Data Tables

Data Tables

The data tables approach is an alternative to using raw loc files in tool XML files.

Using them allows you to change the names or locations of loc files or data files pointed to in loc files, or change aspects of the loc file, without breaking workflows.

They were originally introduced in commit 4098:2447b9a4dae3:

Make "loc files" more flexible by adding "tool data tables". These are
configured at the application level. Specific tabular data files are
specified in a application config file and bound to names, the tools
then refer to these names. Thus users can configure where location
files are located without modifying tool configs.


Also:


 - Simpler column name configuration
 - Columns can be referred to by name in addition to index in all
   dynamic option filters
 - A data table can merge multiple files
 - Design can support other types of data files

In commit 4550:535d276c92bc almost all tools using loc files (and TopHat a bit later) were converted to data tables style. This means that they are no longer compatible with existing loc files. See the last section on this page for information on converting.

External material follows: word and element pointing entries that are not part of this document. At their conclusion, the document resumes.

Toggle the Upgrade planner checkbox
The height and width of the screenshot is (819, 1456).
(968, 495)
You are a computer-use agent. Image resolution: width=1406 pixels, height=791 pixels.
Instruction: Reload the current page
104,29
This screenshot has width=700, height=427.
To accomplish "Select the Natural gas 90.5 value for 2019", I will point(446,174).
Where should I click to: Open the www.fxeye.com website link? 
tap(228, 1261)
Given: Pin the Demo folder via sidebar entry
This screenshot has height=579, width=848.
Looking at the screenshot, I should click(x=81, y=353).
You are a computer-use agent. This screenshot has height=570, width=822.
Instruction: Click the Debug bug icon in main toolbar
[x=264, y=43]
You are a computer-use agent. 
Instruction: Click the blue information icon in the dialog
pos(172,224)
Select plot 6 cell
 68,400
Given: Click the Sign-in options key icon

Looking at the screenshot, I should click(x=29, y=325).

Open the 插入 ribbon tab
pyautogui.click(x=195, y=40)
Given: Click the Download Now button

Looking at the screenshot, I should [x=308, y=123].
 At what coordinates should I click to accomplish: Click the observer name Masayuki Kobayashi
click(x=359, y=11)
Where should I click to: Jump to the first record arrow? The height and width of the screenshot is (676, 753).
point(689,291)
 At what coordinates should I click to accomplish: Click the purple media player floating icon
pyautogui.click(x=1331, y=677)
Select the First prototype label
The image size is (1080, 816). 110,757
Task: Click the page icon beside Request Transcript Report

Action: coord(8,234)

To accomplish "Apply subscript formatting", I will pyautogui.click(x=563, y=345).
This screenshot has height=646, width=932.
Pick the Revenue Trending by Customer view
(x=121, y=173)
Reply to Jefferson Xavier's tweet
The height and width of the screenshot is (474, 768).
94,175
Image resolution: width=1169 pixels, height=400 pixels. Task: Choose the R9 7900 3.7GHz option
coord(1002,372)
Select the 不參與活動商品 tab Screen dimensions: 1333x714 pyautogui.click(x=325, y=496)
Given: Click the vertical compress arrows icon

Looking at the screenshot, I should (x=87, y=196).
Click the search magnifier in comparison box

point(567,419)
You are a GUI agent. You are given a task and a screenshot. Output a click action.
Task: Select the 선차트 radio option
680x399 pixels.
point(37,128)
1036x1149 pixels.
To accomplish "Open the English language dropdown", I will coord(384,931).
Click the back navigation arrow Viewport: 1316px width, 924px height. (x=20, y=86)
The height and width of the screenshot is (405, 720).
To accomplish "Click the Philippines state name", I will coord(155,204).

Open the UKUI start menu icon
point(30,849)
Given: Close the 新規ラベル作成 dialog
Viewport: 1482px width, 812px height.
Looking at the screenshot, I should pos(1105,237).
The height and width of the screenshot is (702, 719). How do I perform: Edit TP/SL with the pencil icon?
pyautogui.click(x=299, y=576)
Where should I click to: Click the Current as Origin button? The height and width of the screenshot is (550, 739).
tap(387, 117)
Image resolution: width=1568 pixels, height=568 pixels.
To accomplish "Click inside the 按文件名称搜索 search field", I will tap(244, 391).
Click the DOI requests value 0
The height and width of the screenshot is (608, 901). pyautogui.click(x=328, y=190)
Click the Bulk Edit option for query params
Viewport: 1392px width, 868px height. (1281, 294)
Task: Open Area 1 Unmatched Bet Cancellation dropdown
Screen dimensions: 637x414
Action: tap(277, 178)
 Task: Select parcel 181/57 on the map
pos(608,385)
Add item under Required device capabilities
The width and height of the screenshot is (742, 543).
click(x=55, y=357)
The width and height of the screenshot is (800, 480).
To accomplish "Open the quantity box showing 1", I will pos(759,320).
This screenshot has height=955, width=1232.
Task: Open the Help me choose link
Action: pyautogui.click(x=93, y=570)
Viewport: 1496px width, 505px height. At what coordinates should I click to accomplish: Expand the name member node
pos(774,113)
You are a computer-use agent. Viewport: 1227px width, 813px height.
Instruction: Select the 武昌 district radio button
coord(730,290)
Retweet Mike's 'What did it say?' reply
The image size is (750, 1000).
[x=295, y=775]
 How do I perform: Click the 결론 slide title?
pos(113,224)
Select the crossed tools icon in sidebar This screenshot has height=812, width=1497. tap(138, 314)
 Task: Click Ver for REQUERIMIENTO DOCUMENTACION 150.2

The Pre-data-tables Approach

The old way of handling this in the loc file looked like this:

<param name="index" type="select">
    <options from_file="bowtie.loc">
      <column name="value" index="1" />
      <column name="name" index="0" />
    </options>
  </param>

The text that is displayed in the browser's dropdown is what's in the name column, and the value that would be stored for the parameter is in the value column.

If the loc file looked like this:

phiX /path/to/phiX

But more importantly, since the value that was stored for the parameter index would be /path/to/phiX, the actual path. So if the path to the data changed to /some/new/path/to/phiX, any workflows that already used the original value would still have that stored for index. And the tool would fail because it wouldn't be able to find the files. Using data tables allows the path to be changed without breaking workflows.

How to Use Data Tables

There are three major components to data tables:

An entry in the tool_data_table_conf.xml
A reference to the relevant data table in the tool XML file
An appropriate expression added to the tool XML file to pass the correct value to the supporting script (Python, Perl, etc.).

The file tool_data_table_conf.xml.sample can be used as a source for tool_data_table_conf.xml. The tool_data_table_conf.xml file looks something like this:

<tables>
    <!-- Locations of indexes in the Bowtie mapper format -->
    <table name="bowtie_indexes" comment_char="#">
        <columns>value, dbkey, name, path</columns>
        <file path="tool-data/bowtie_indices.loc" />
    </table>
</tables>

Note that the value is now the first column (index 0). This is what we are calling the "unique ID" because this is now the value that is stored for the index parameter. This approach allows variants of the same build to be listed, since the dbkey is specified for each entry. The name is still what is displayed in the browser dropdown. path is still the actual path to the data file(s). value, path, and name should all be included. Other columns are possible, but by convention the Unique ID should be in the first column and path in the last.

The loc file could look like this:

phiX_ID phiX174 User-friendly phiX174 Description /path/to/phiX

In the tool XML, there would need to be a parameter such as:

<param name="index" type="select">
    <options from_data_table="bowtie_indexes" />
  </param>

This would give the user a dropdown listing all of the values in the name column supplied in the loc file (in our example, "User-friendly phiX174 Description"). The value stored as the value of the parameter index would be "phiX_ID". The script or binary will need the actual path in the command, and since the value returned is a row object from the data table, you can access it like this: --ref="${index.fields.path}. Currently, select lists where multiple=true are not supported, but you can wrap the single-item select list in a repeat to achieve the same result. The old way of supporting multiple select lists involved using galaxy internals (which is discouraged): --ref="${ filter( lambda x: str( x[0] ) == str( $index ), $ __app__.tool_data_tables['bowtie_indexes'].get_fields() )[0][-1] }", where str( x[0] ) refers to the unique ID in column 0 and the -1 in [0][-1] gets the path in the last column.

When Converting from Old-style Approach to Data Tables

Because the old way of doing things stored the path as the parameter value, when converting to data tables style, that path value needs to be used as the unique ID if backwards compatibility with workflows is to be maintained. For instance, if the original loc file looked like this:

phiX /path/to/phiX
hg19 /arbitrary/place/to/hg19

the new one could look something like:

/arbitrary/place/to/hg18 hg18 Human (Homo sapiens): hg18 /arbitrary/place/to/hg18
/path/to/phiX phiX User-friendly phiX174 Description /path/to/phiX

But if you move the data files to new locations and add some new builds, it could look something like this:

/arbitrary/place/to/hg18 hg18 Human (Homo sapiens): hg18 /new/path/to/bowtie/hg18
hg18Haps hg18 Human (Homo sapiens): hg18 Haplotypes /new/path/to/bowtie/hg18
hg19 hg19 Human (Homo sapiens): hg19 /new/path/to/bowtie/hg19
hg19Haps hg19 Human (Homo sapiens): hg19 Haplotypes /new/path/to/bowtie/hg19
/path/to/phiX phiX User-friendly phiX174 Description /new/path/to/bowtie/phiX
mm9 mm9 Mouse (Mus musculus): mm9 /new/path/to/bowtie/mm9

If You Don't Want to Change the Existing loc Files

The alternative tool_data_table_conf.xml.oldlocstyle file can be used as a source for tool_data_table_conf.xml instead of tool_data_table_conf.xml.sample.